Talking to Families About Dementia Care

Dementia care won’t be the hardest conversation that you have as a healthcare professional, but it’s still one that you definitely want to go well – and you’ll find that it is often the patients that are easier to persuade than family members. 

The patient has likely been living with the difficulties of dementia for some time, and although there will certainly be a mixture of emotions, one of them (even if it is not the dominant one) will be relief. 

With families, the conversation may stray into unresolved and unhelpful issues, such as denial and frustration that can manifest as anger or despair. As such, keep the following principles in mind as you navigate these tricky waters.

Don’t Take it Personally

A dementia diagnosis is not just a patient diagnosis; it’s a family diagnosis. That is to say, the symptoms that affect your patient are felt on a relational level as well as a personal one. Family members with strong feelings may arrive on the scene unexpectedly, but remember, as difficult as they are being, the core issue that they’re having isn’t with you. 

Oftentimes, it’s even not about the patient – it’s about the family members. If they are resistant to you, hostile, or even just confused and scared, your first goal is to get them into a receptive state – and that could mean a change of setting or a five-minute break so that they can collect themselves. 

The standard, basic responses of fight, flight, or freeze will be in play here, so you need to tread lightly in their heightened emotional state. Remind yourself: they wantanswers and reassurances, otherwise, they wouldn’t be talking to you – the professional.

Get Everyone On The Same Page

This can be tricky. Unless you have seen the family members before and you know that they have walked alongside your patient thus far, you will not know where everyone stands. You will need to get new family members to speed – family members who may be struggling in the situation both in terms of what dementia is and what care the patient will be receiving. 

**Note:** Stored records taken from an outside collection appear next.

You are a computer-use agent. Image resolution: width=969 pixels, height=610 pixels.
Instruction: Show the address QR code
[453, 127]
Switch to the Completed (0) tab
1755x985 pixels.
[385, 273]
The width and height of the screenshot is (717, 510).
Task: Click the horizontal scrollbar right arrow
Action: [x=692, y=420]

It is not unusual to bounce between the general and the specific. ‘What does this diagnosis mean?” versus ‘What are you doing for my loved one?’ are the two most important questions that will need answering. Be responsive to the family members, but don’t let them dominate the conversation either. They want to trust your authority, so be authoritative – especially when it comes down to explaining the transition into care as their loved one loses their independence in the later stages of the disease.

Send Them Away With Resources

It’s a lot for them to process, and they may not be able to process it all fully in the time that they’re with you. If this is the case, they will very much appreciate you sending them away with information that they can read and investigate at their own pace. 

This will most likely cover resources for their general concerns – such as the differences between Alzheimer’s and Lewy Body dementia treatment and what the plan entails – or practical issues like what their role as a caregiver will now entail. In addition to printed material, have an email packet ready with links to resources that you can send to them. 

Keep To Your Schedule – But Be Sensitive To Theirs

Your first duty is to your patient and not their family. Still, getting the family onboard is often the best practice care for your patient. Keep yourself and them focused on this fact, and if the family needs time to go away and come back, offer them times, an official appointment, or an informal time period so that you all can meet again.

Being prepared by collecting information beforehand and anticipating questions and concerns will mean that there are fewer queries to field and will make your care efficient and effective.